_WHAT THIS TASK INVOLVES:_ Your output should be the lines below from the one holding "The width and height of the screenshot is (279, 158)." through the one holding "Task: Open Language Weaver external link icon", transcribed exactly, with no pictures.

─── EXERCISE INPUTS

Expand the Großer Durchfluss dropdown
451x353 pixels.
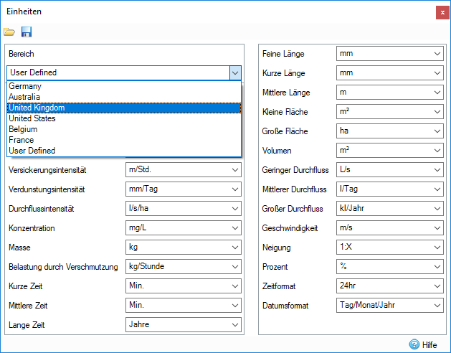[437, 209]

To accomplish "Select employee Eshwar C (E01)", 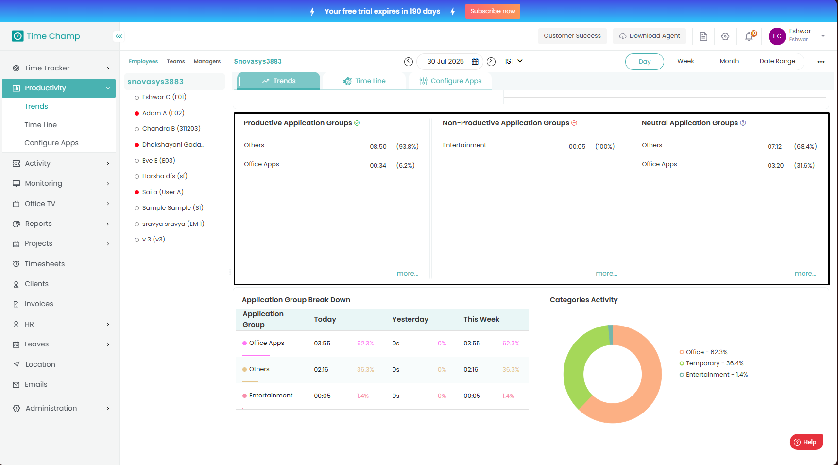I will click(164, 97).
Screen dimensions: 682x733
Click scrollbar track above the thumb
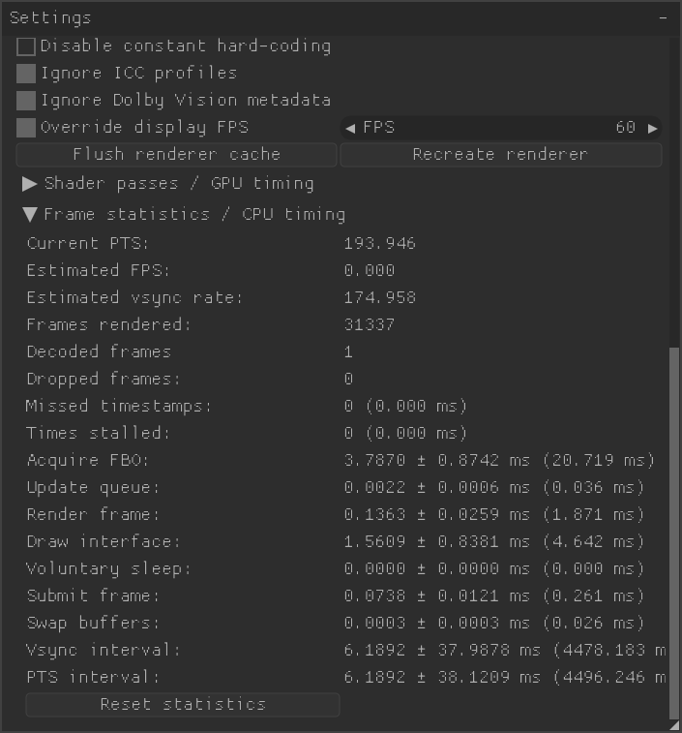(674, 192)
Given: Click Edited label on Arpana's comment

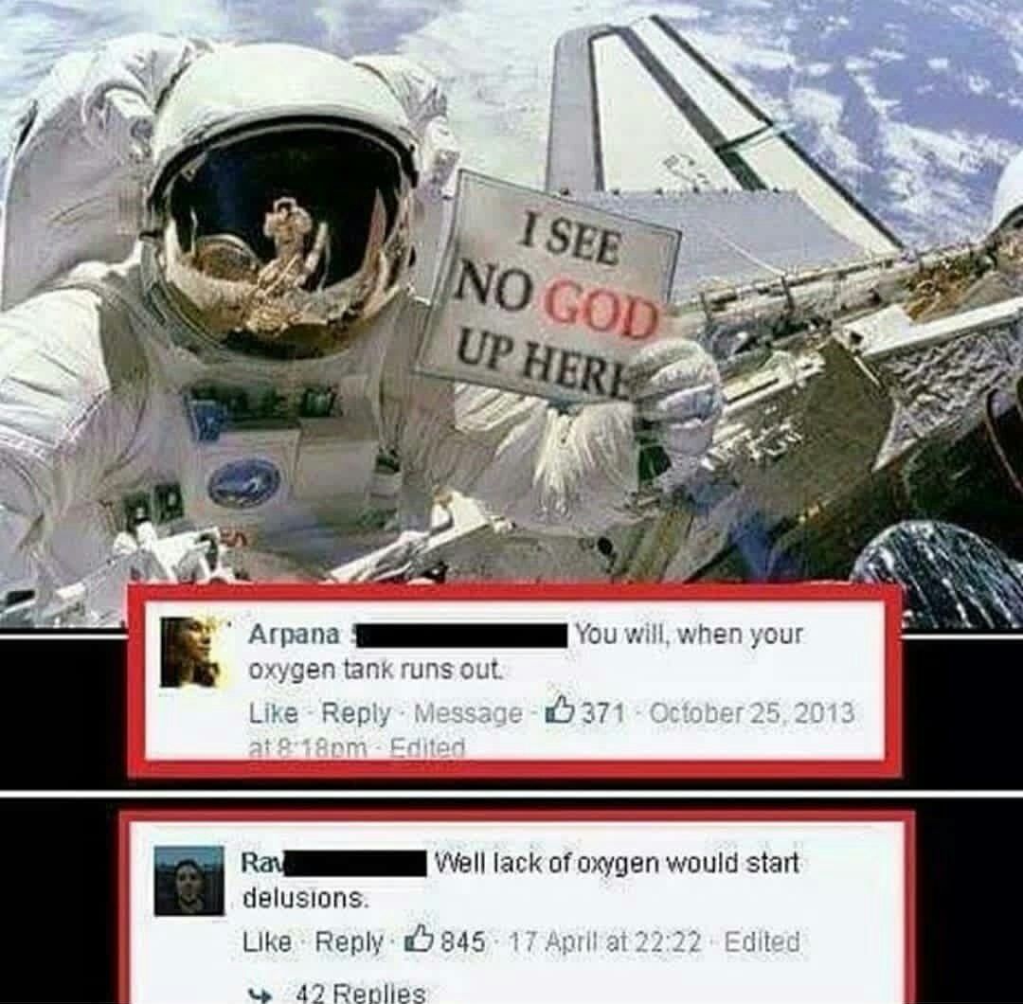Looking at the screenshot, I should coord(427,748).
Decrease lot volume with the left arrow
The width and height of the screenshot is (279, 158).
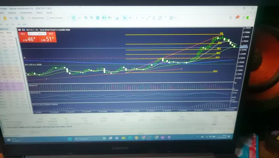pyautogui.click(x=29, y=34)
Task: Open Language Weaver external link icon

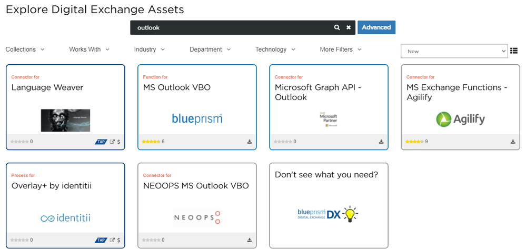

──────
─── EXERCISE INPUTS

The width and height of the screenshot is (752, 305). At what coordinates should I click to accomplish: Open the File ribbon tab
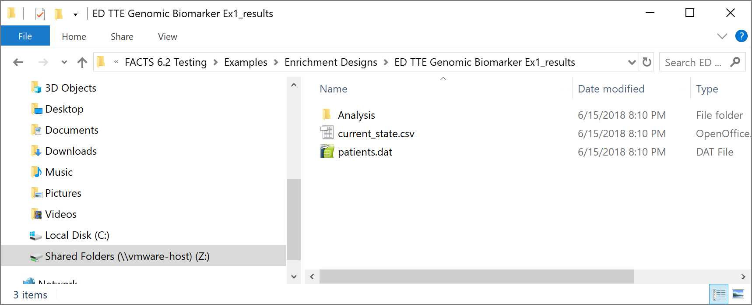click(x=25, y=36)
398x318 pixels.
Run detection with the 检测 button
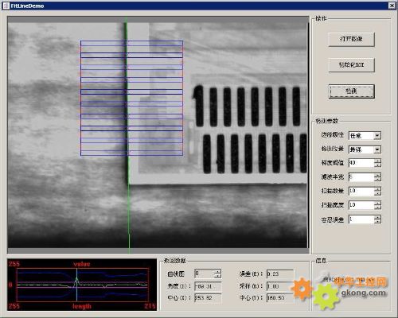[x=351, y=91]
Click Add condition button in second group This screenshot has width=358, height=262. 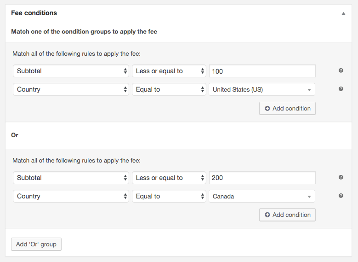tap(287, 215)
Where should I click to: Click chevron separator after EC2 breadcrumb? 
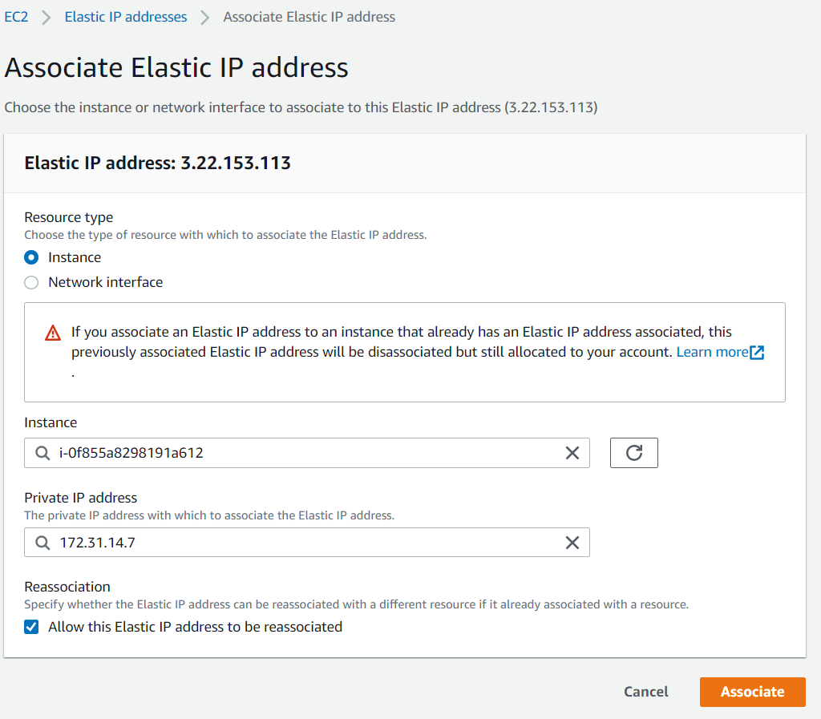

──────

_COMPLETED TASK:_
The width and height of the screenshot is (279, 158).
pyautogui.click(x=29, y=34)
Task: Open Language Weaver external link icon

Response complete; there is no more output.